**Work instructions:** An exact copy of the data is needed, but without any of its images.

***** Record extracts

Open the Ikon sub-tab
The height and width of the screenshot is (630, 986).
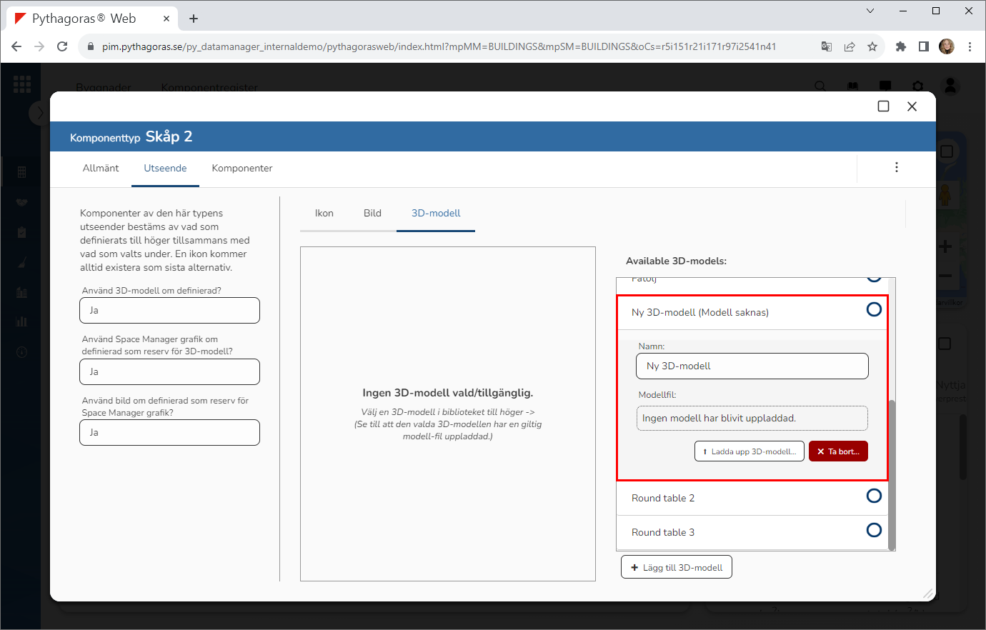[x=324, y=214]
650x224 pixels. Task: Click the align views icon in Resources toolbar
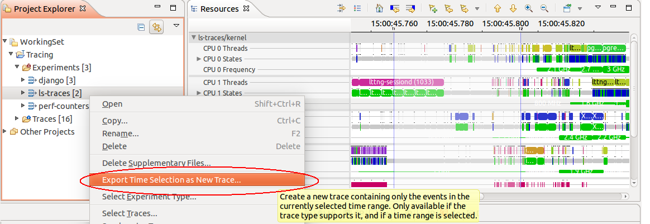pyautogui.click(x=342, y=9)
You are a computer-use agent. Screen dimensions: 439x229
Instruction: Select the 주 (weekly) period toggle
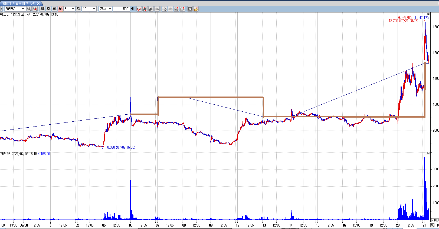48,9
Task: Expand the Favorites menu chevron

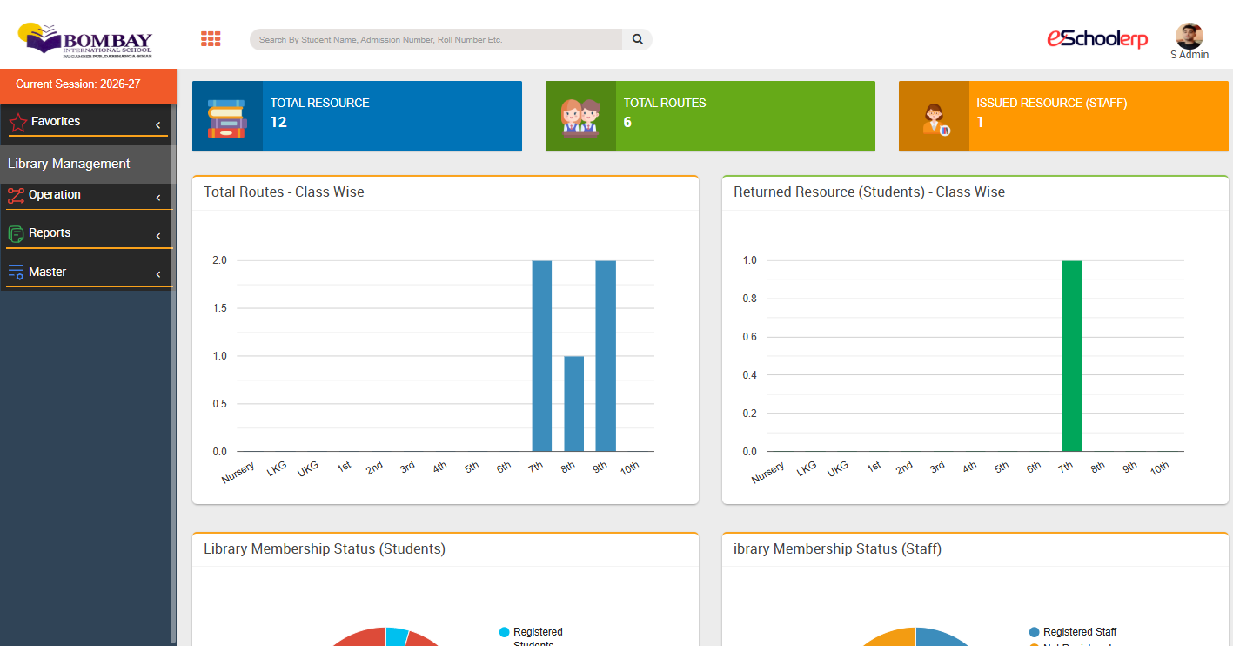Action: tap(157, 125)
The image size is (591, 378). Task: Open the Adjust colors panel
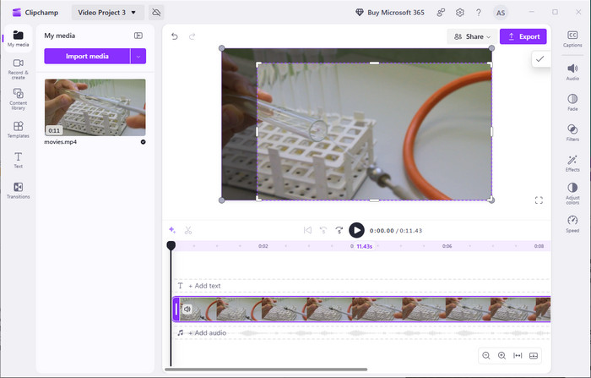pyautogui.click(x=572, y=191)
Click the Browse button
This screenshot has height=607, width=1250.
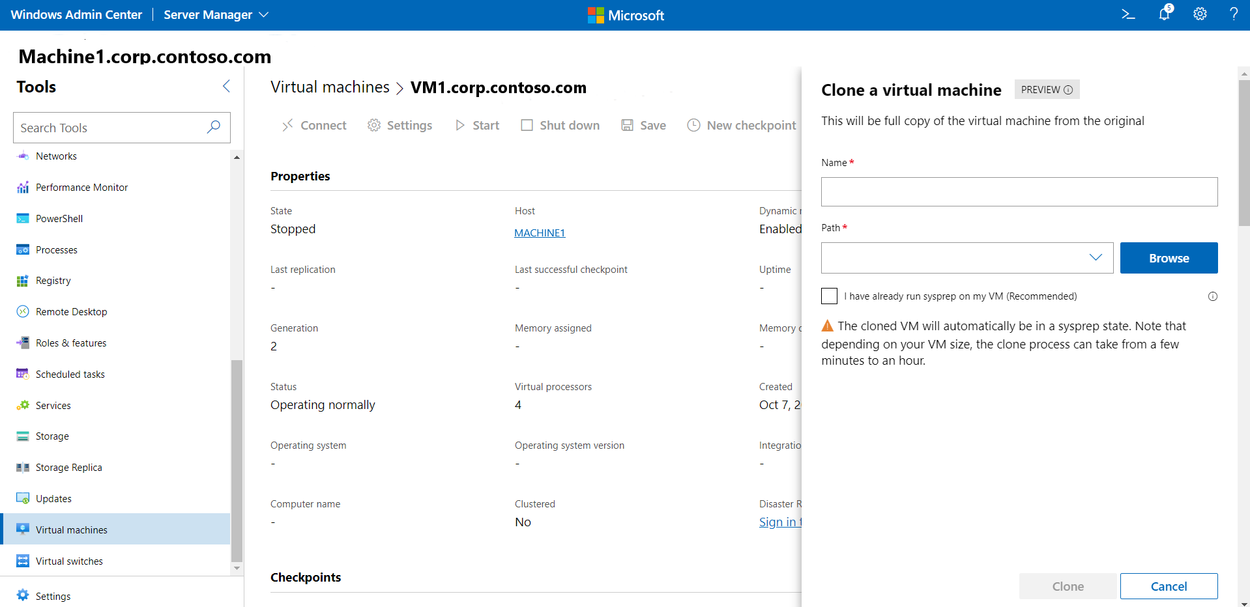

**********

**Response to this exercise:**
Open the Ikon sub-tab
The height and width of the screenshot is (630, 986).
[x=324, y=214]
650x224 pixels. Task: Click the align views icon in Resources toolbar
pyautogui.click(x=342, y=9)
You are a computer-use agent. Screen dimensions: 439x229
Instruction: Select the 주 (weekly) period toggle
48,9
Task: Expand the Favorites menu chevron

Action: tap(157, 125)
The image size is (591, 378). Task: Open the Adjust colors panel
pyautogui.click(x=572, y=191)
Click the Browse button
This screenshot has height=607, width=1250.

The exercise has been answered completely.